Kunci tunggalnya adalah belajar, belajar untuk menjadi lebih pintar. Jangan mengharapkan ikan semata-mata, tetapi carilah kail untuk mendapatkan ikan lebih banyak.

Menurut Gordon Dryden dan Dr Jeannette Vos, terdapat beberapa langkah mudah menuju proses belajar yang lebih baik, yang dapat dilakukan siapa saja, yaitu sebagai berikut.


1. Ambil Pelajaran dari Dunia Olahraga
Para olahragawan rata-rata memiliki mimpi yang sepertinya mustahil untuk dicapai. Bagaimana dapat menempuh lari 100 meter di bawah 8 detik, bagaimana memecahkan rekor golf dengan nilai dari 100 ke 90 atau ke 80. Untuk mencapai hal seperti itu, satukanlah kekuatan yang ada: pikiran, tubuh, dan tindakan. Olahraga adalah kegiatan nyata. Tidak dapat dicapai atau melahirkan sesuatu hanya dengan membaca saja atau melihat.
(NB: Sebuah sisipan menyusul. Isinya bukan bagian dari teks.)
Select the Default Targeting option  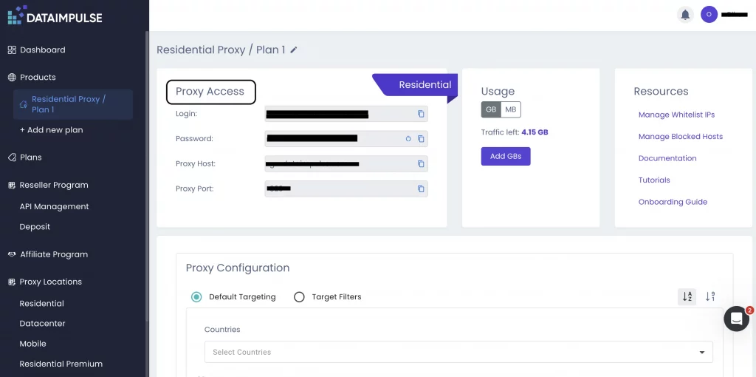[196, 297]
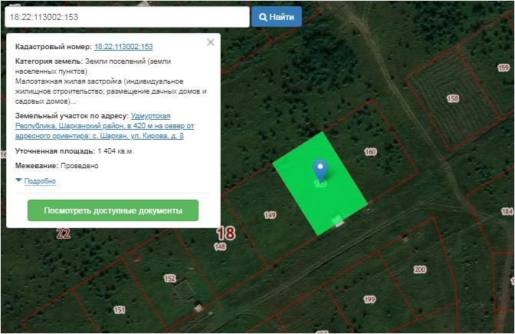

Kita tidak dapat menjadi pengemudi hanya dengan membaca buku, tetapi kita harus benar-benar duduk di balik kemudi dan melakukan sebagaimana yang diajarkan dari buku dan tentu saja seorang pelatih yang kita percaya.

2. Berani Bermimpi
Apakah sebenarnya yang tidak mungkin di dunia ini kalau kita yakini betul-betul dan kita gunakan logika pikir kita? Semua pasti dapat dilakukan dan dicapai, bermimpilah bahwa sesuatu yang kita yakini akan menjadi kenyataan. Mau jadi apa sih kita?

Pengemudi metromini yang profesional? Menjadi panutan yang dapat membawa perbaikan hidup masyarakat sekitar? Menjadi pedagang kaki lima yang tahu aturan? Menjadi petugas tramtib yang profesional? Mau menjadi polisi atau tentara yang profesionalkah? Terimalah suatu tantangan besar: berani membayangkan apa yang ingin kita raih.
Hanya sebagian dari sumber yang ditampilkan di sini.